=== Begin Enclosure ===

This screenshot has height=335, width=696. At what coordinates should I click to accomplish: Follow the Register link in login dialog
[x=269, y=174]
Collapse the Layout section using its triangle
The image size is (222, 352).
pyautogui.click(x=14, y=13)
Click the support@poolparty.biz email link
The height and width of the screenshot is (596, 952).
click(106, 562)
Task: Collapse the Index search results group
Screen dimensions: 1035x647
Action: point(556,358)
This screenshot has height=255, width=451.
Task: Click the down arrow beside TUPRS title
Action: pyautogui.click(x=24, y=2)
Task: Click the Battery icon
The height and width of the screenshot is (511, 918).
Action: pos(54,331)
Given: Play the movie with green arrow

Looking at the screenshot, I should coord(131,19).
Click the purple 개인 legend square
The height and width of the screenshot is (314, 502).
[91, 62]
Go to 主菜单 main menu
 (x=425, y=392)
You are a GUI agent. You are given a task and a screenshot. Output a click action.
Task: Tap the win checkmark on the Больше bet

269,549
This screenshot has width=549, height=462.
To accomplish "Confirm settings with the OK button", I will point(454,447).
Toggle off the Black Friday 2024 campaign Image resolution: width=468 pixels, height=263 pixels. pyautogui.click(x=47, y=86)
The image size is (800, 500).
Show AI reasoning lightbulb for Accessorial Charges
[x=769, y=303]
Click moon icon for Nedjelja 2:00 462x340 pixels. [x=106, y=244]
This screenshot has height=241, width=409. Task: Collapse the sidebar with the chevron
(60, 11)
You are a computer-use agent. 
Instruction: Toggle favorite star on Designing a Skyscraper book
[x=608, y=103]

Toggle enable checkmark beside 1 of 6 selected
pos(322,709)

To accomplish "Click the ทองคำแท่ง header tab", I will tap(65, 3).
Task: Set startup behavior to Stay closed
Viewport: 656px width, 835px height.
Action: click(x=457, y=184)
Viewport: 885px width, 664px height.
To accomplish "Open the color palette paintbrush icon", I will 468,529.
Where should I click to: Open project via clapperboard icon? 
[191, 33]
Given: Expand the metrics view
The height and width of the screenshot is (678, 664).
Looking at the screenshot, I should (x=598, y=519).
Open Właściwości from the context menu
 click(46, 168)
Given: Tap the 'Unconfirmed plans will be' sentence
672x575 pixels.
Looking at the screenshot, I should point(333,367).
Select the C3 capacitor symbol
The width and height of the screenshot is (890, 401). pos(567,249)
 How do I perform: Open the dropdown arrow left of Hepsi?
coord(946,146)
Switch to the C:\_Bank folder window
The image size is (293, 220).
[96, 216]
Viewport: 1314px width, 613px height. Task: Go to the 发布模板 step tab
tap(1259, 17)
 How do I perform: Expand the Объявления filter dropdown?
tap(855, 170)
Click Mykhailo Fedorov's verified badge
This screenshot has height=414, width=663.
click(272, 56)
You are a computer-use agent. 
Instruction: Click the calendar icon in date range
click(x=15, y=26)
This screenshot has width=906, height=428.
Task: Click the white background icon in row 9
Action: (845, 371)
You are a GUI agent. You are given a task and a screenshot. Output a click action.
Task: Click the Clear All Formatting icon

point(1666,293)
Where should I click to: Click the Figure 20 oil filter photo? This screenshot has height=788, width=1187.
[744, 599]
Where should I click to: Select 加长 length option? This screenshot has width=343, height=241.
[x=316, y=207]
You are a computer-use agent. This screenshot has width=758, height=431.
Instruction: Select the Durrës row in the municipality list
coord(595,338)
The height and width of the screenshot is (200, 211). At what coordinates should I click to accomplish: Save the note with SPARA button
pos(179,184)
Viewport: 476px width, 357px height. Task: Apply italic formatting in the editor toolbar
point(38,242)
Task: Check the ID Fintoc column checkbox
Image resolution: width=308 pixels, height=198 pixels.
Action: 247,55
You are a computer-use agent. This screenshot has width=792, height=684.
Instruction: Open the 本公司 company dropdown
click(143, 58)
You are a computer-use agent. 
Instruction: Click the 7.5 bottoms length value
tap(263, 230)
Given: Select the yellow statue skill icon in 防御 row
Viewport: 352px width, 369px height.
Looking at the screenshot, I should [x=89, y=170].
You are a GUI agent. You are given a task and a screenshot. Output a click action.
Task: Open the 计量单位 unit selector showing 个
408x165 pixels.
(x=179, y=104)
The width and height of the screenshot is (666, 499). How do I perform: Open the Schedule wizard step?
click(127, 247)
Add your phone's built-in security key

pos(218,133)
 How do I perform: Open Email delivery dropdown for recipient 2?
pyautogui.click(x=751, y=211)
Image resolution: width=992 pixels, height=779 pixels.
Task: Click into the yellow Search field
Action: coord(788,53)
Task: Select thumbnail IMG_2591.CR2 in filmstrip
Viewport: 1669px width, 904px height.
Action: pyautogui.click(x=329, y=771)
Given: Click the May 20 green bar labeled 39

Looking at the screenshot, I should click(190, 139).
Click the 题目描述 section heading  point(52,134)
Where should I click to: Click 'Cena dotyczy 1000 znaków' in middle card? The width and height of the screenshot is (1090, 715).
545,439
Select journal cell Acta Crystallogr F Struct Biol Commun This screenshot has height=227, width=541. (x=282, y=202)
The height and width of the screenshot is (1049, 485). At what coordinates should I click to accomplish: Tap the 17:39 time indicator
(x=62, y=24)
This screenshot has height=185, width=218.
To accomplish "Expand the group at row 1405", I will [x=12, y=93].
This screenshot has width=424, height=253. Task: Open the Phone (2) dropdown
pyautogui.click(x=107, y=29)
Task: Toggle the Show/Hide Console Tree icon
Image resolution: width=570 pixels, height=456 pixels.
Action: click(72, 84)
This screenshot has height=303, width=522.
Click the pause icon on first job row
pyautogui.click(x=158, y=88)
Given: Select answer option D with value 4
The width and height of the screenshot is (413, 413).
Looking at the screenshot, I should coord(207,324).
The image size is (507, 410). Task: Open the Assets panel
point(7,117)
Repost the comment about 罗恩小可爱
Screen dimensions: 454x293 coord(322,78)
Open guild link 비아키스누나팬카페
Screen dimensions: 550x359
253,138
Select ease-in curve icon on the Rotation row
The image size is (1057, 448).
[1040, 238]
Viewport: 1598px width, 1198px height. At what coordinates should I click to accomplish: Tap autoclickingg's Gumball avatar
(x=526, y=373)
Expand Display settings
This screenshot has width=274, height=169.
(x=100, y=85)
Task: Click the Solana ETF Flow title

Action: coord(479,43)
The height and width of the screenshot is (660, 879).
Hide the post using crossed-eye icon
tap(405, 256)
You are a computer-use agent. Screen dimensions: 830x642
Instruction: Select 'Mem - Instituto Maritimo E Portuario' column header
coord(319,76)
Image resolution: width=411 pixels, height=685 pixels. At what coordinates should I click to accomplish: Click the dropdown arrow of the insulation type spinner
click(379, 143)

=== End Enclosure ===

What you should do ▸
All lines above from the one containing "Instruction: Click the 7.5" to the one containing "Click the 题目描述" must be repeated exactly, both lines included, and no others.

Answer for the task ▸
Instruction: Click the 7.5 bottoms length value
tap(263, 230)
Given: Select the yellow statue skill icon in 防御 row
Viewport: 352px width, 369px height.
Looking at the screenshot, I should [x=89, y=170].
You are a GUI agent. You are given a task and a screenshot. Output a click action.
Task: Open the 计量单位 unit selector showing 个
408x165 pixels.
(x=179, y=104)
The width and height of the screenshot is (666, 499). How do I perform: Open the Schedule wizard step?
click(127, 247)
Add your phone's built-in security key

pos(218,133)
 How do I perform: Open Email delivery dropdown for recipient 2?
pyautogui.click(x=751, y=211)
Image resolution: width=992 pixels, height=779 pixels.
Task: Click into the yellow Search field
Action: coord(788,53)
Task: Select thumbnail IMG_2591.CR2 in filmstrip
Viewport: 1669px width, 904px height.
Action: pyautogui.click(x=329, y=771)
Given: Click the May 20 green bar labeled 39

Looking at the screenshot, I should click(190, 139).
Click the 题目描述 section heading  point(52,134)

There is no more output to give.